------ Provided entries ------

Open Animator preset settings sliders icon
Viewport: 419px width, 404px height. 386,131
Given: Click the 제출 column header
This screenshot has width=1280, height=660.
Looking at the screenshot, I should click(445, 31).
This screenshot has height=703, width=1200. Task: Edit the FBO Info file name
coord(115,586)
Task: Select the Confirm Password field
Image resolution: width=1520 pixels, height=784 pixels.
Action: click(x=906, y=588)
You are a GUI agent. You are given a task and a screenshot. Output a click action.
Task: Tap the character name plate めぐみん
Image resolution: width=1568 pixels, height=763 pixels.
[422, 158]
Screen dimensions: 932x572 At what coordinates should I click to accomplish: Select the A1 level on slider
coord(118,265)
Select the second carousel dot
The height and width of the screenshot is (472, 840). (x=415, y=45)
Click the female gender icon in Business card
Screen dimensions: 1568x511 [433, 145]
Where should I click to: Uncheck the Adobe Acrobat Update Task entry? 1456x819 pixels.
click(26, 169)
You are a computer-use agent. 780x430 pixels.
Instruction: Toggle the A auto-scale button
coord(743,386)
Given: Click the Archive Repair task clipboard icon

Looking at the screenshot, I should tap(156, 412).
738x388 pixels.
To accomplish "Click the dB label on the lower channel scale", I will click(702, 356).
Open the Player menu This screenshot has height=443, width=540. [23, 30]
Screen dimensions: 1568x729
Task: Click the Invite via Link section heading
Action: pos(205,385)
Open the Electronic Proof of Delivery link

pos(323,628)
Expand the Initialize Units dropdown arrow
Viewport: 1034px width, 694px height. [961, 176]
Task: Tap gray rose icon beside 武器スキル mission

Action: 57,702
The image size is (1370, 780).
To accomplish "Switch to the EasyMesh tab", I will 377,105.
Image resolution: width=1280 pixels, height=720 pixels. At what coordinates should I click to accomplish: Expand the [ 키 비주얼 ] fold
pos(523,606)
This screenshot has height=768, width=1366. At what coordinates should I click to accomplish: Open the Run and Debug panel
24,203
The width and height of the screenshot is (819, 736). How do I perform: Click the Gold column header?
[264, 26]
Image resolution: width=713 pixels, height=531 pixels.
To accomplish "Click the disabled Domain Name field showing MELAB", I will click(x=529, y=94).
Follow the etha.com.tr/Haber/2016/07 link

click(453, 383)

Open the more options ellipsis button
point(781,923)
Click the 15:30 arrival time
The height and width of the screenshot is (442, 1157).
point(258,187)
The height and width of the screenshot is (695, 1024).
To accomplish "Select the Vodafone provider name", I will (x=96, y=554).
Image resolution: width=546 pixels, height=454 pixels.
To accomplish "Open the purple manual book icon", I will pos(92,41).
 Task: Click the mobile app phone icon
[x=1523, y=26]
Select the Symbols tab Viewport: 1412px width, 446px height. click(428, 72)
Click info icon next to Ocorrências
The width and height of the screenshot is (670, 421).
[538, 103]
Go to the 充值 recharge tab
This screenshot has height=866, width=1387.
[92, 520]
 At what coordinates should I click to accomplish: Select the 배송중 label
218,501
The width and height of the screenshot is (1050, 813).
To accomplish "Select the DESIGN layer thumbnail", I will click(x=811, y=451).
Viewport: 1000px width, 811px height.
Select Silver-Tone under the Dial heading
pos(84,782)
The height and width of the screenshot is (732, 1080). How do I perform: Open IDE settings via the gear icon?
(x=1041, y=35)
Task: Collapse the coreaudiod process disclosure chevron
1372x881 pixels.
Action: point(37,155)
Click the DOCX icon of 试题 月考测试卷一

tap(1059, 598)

------

When you come to the line containing "Image resolution: width=713", give it and stop; before that, repeat each line of the material exactly from the first one.

Open Animator preset settings sliders icon
Viewport: 419px width, 404px height. 386,131
Given: Click the 제출 column header
This screenshot has width=1280, height=660.
Looking at the screenshot, I should click(445, 31).
This screenshot has height=703, width=1200. Task: Edit the FBO Info file name
coord(115,586)
Task: Select the Confirm Password field
Image resolution: width=1520 pixels, height=784 pixels.
Action: click(x=906, y=588)
You are a GUI agent. You are given a task and a screenshot. Output a click action.
Task: Tap the character name plate めぐみん
Image resolution: width=1568 pixels, height=763 pixels.
[422, 158]
Screen dimensions: 932x572 At what coordinates should I click to accomplish: Select the A1 level on slider
coord(118,265)
Select the second carousel dot
The height and width of the screenshot is (472, 840). (x=415, y=45)
Click the female gender icon in Business card
Screen dimensions: 1568x511 [433, 145]
Where should I click to: Uncheck the Adobe Acrobat Update Task entry? 1456x819 pixels.
click(26, 169)
You are a computer-use agent. 780x430 pixels.
Instruction: Toggle the A auto-scale button
coord(743,386)
Given: Click the Archive Repair task clipboard icon

Looking at the screenshot, I should tap(156, 412).
738x388 pixels.
To accomplish "Click the dB label on the lower channel scale", I will click(702, 356).
Open the Player menu This screenshot has height=443, width=540. [23, 30]
Screen dimensions: 1568x729
Task: Click the Invite via Link section heading
Action: pos(205,385)
Open the Electronic Proof of Delivery link

pos(323,628)
Expand the Initialize Units dropdown arrow
Viewport: 1034px width, 694px height. [961, 176]
Task: Tap gray rose icon beside 武器スキル mission

Action: 57,702
The image size is (1370, 780).
To accomplish "Switch to the EasyMesh tab", I will 377,105.
Image resolution: width=1280 pixels, height=720 pixels. At what coordinates should I click to accomplish: Expand the [ 키 비주얼 ] fold
pos(523,606)
This screenshot has height=768, width=1366. At what coordinates should I click to accomplish: Open the Run and Debug panel
24,203
The width and height of the screenshot is (819, 736). How do I perform: Click the Gold column header?
[264, 26]
Image resolution: width=713 pixels, height=531 pixels.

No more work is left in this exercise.